## Aim of the task
Please filter the data down to the lines that include the word "Select" and copy them.

[Data]

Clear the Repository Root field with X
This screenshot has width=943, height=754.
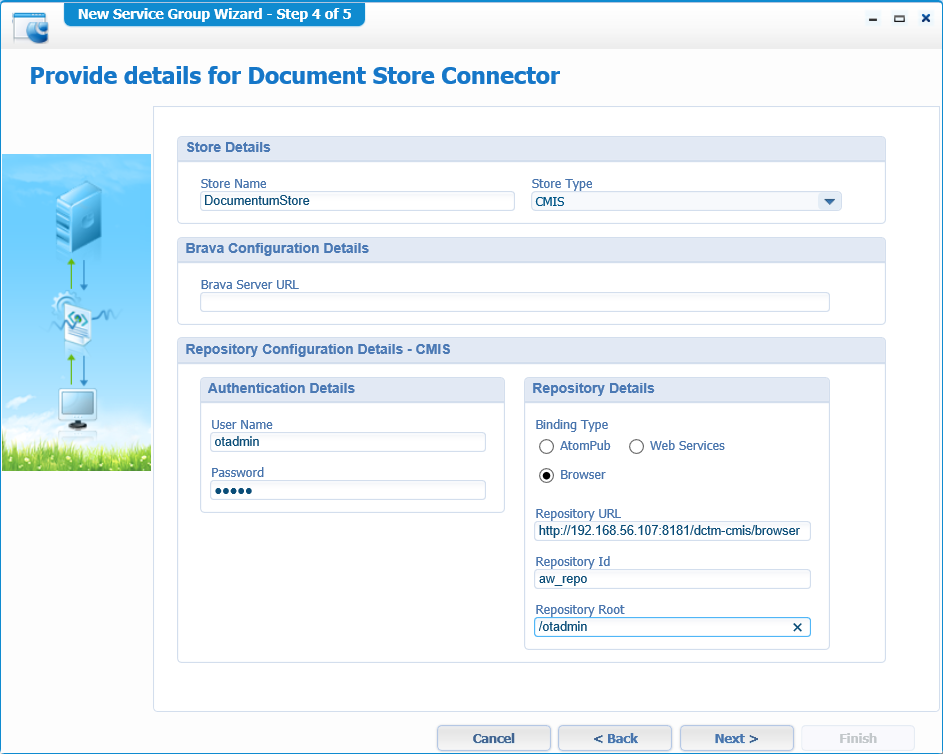tap(797, 627)
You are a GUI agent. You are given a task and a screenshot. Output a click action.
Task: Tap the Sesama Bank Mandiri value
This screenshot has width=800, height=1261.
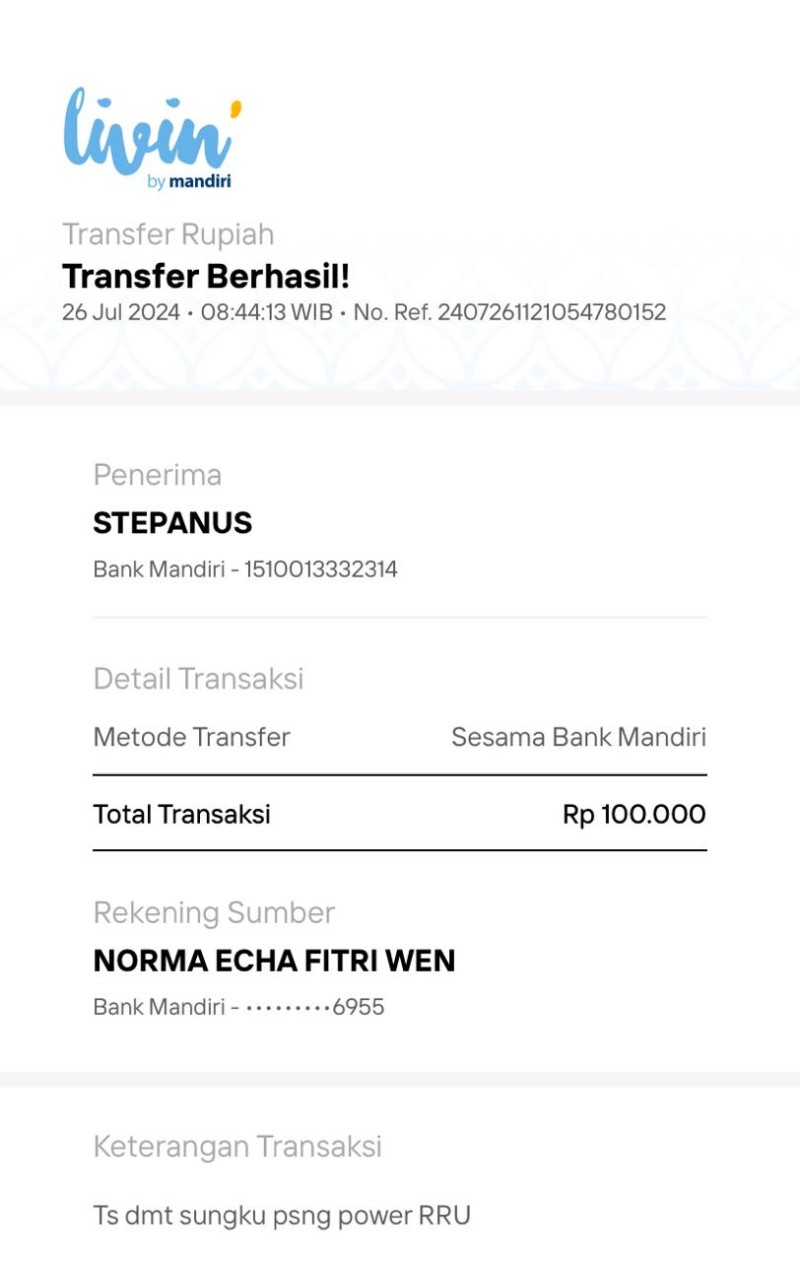(579, 738)
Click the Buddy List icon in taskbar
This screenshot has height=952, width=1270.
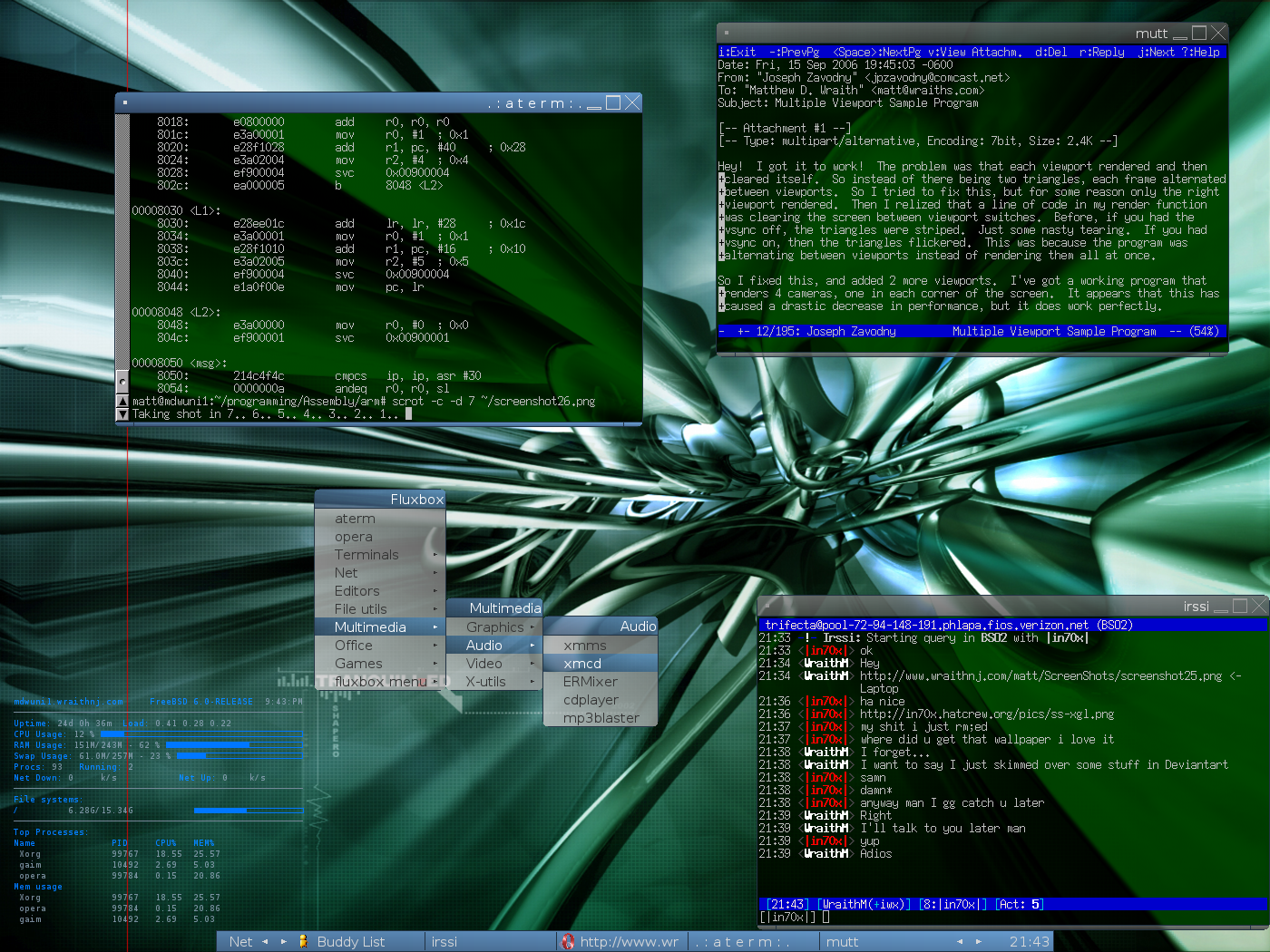point(303,942)
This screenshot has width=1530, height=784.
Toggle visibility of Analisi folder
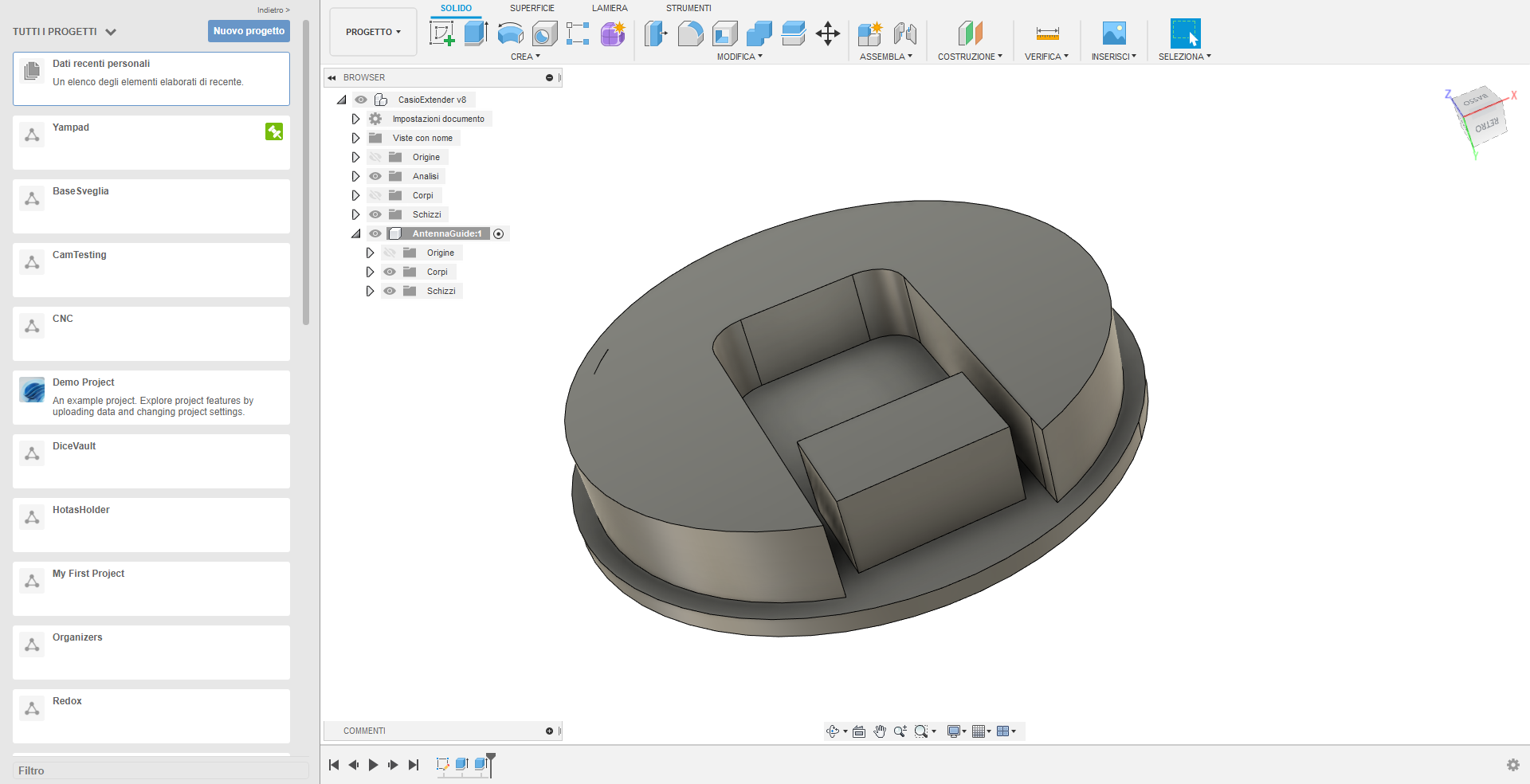click(375, 176)
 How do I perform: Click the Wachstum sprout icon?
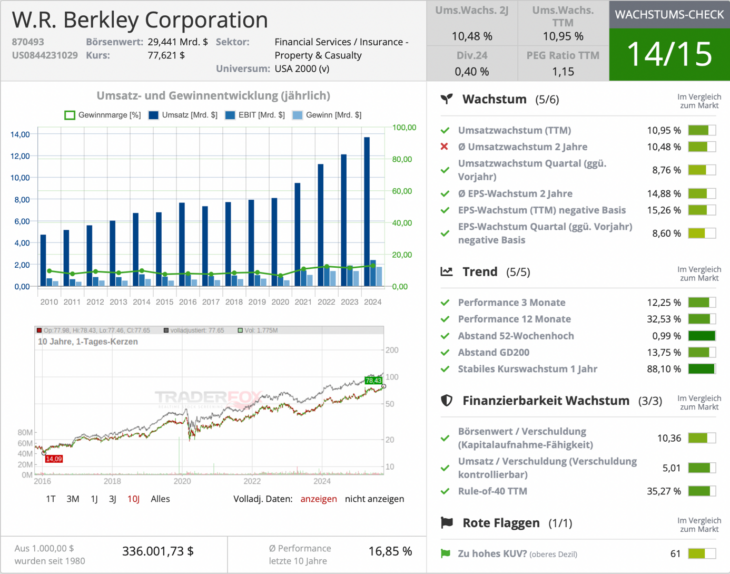click(447, 100)
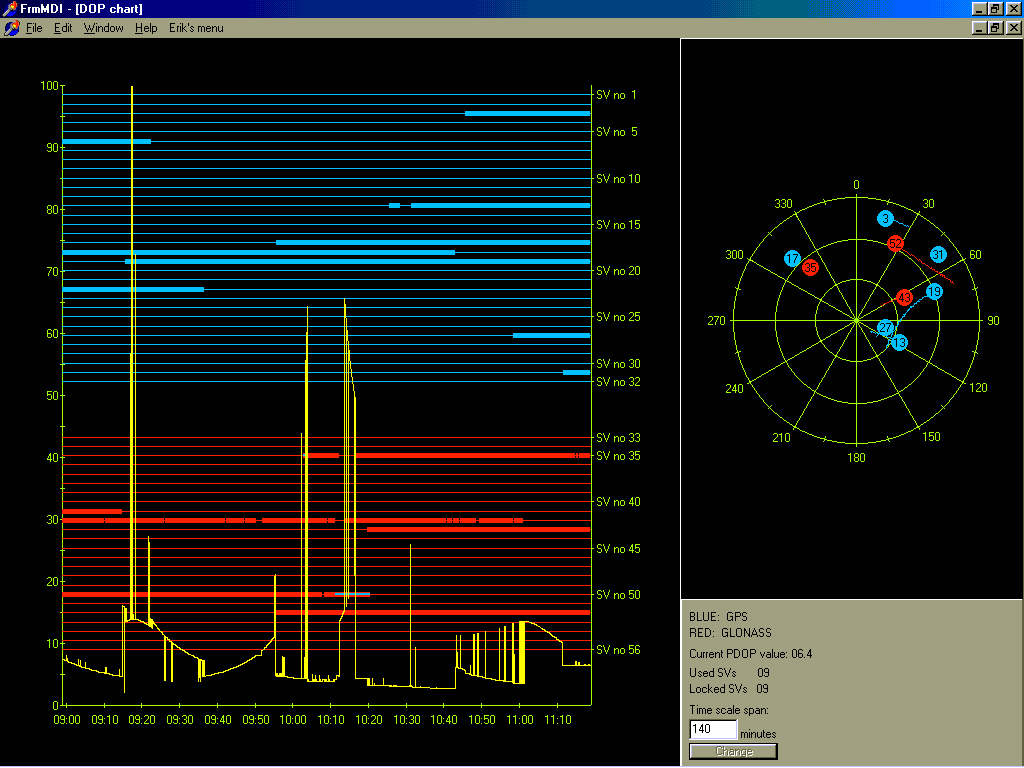Viewport: 1024px width, 768px height.
Task: Open Erik's menu
Action: [196, 28]
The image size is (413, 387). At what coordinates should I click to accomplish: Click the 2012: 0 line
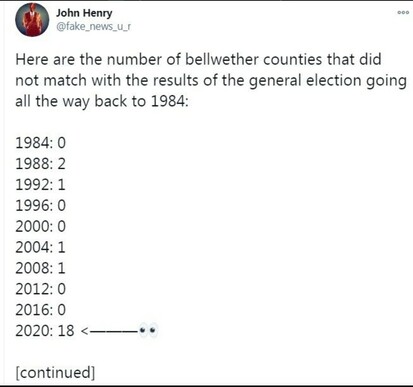[41, 289]
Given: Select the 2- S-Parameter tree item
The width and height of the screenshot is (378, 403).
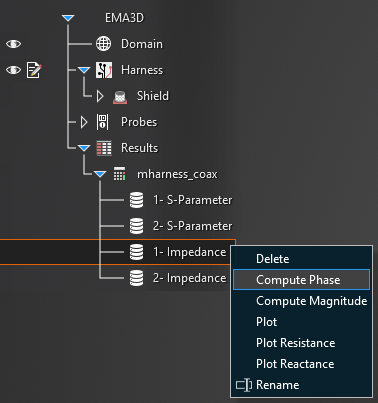Looking at the screenshot, I should [x=193, y=226].
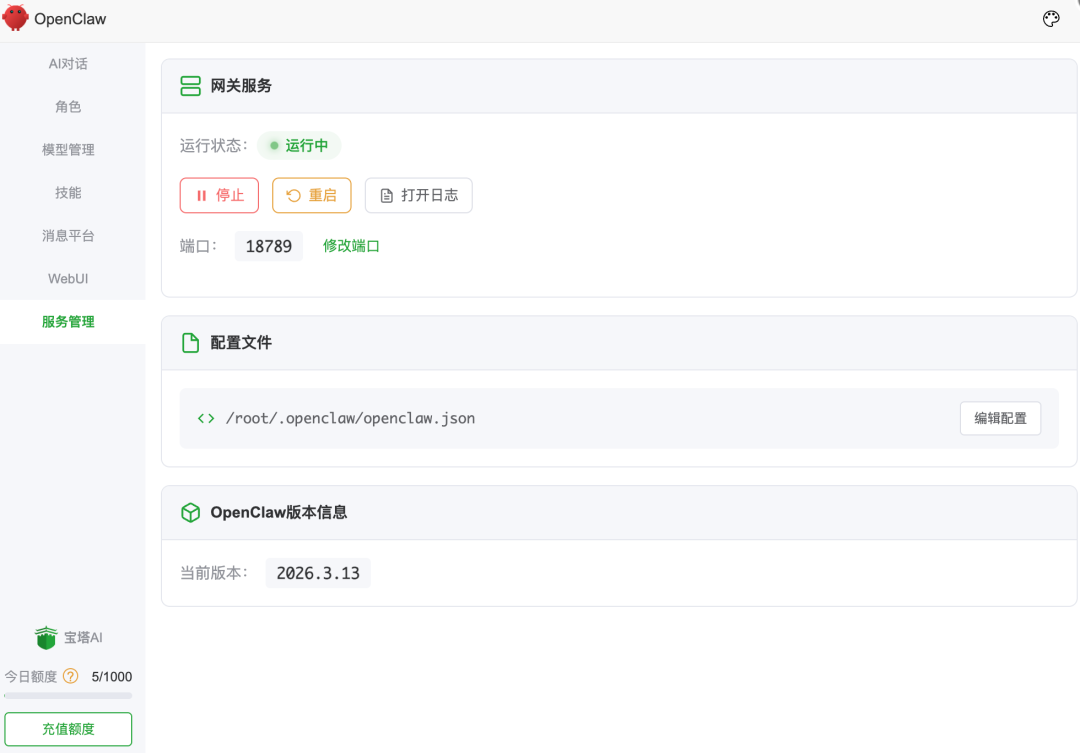Open the WebUI section
This screenshot has height=753, width=1080.
[68, 278]
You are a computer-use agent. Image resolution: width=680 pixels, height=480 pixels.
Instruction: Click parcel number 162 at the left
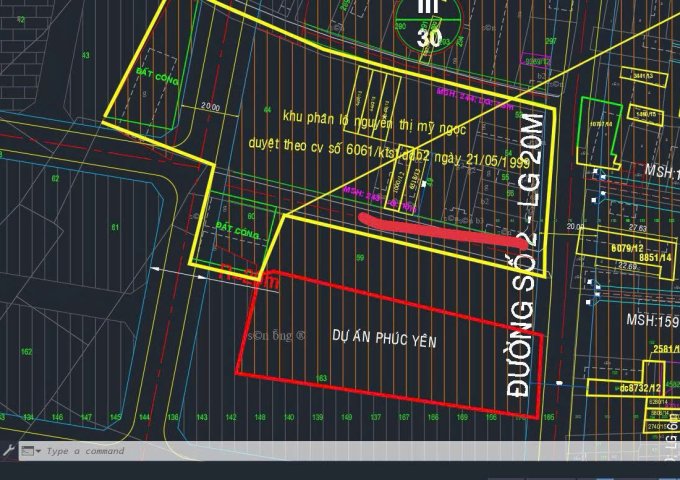click(x=27, y=351)
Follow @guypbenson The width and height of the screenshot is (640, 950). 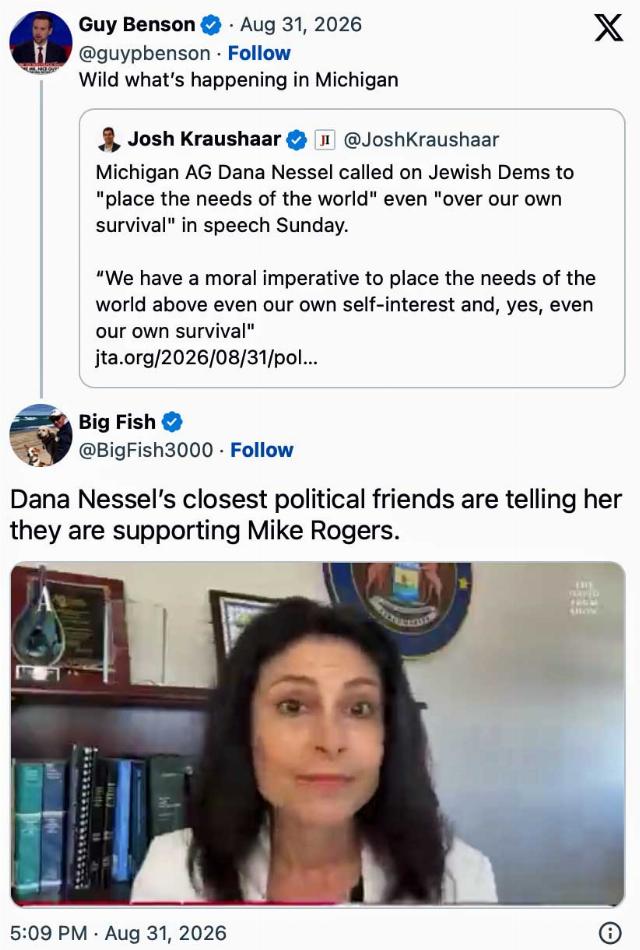pyautogui.click(x=259, y=53)
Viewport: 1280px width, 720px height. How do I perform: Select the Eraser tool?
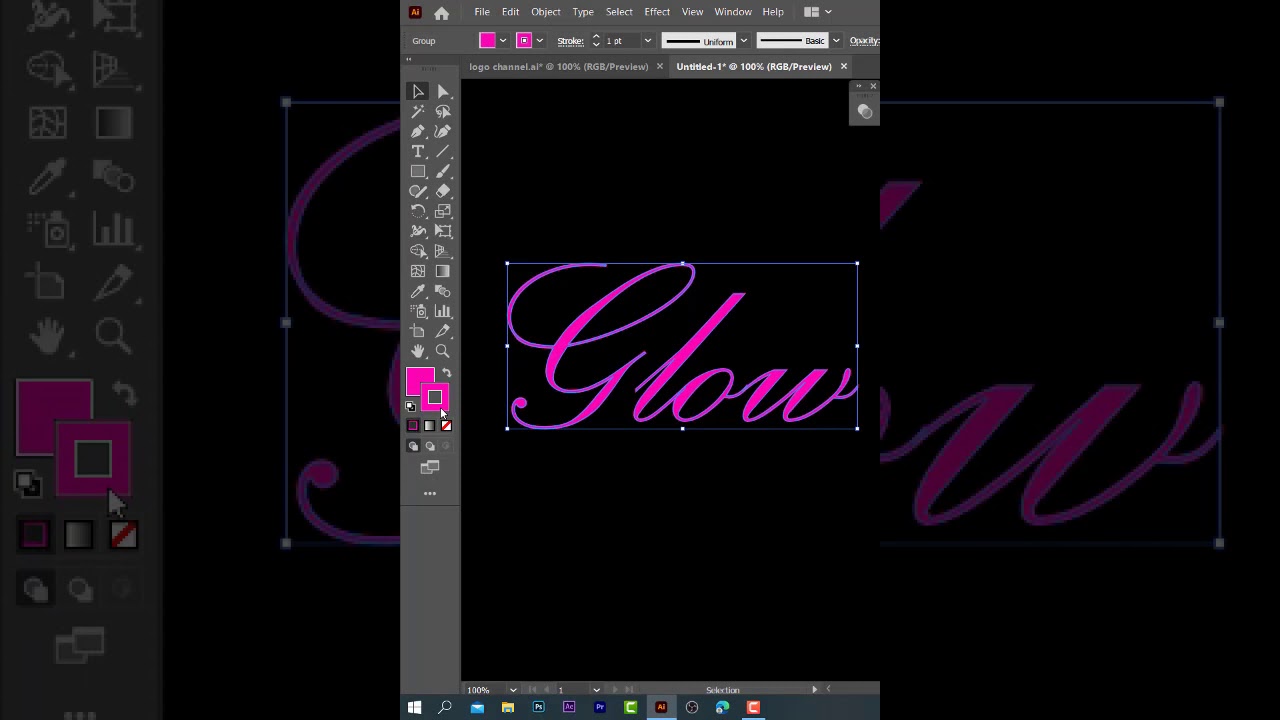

[/Data]

## Response to the exercise
Given: Select the 2- S-Parameter tree item
Viewport: 1280px width, 720px height. How do I perform: Select the Eraser tool?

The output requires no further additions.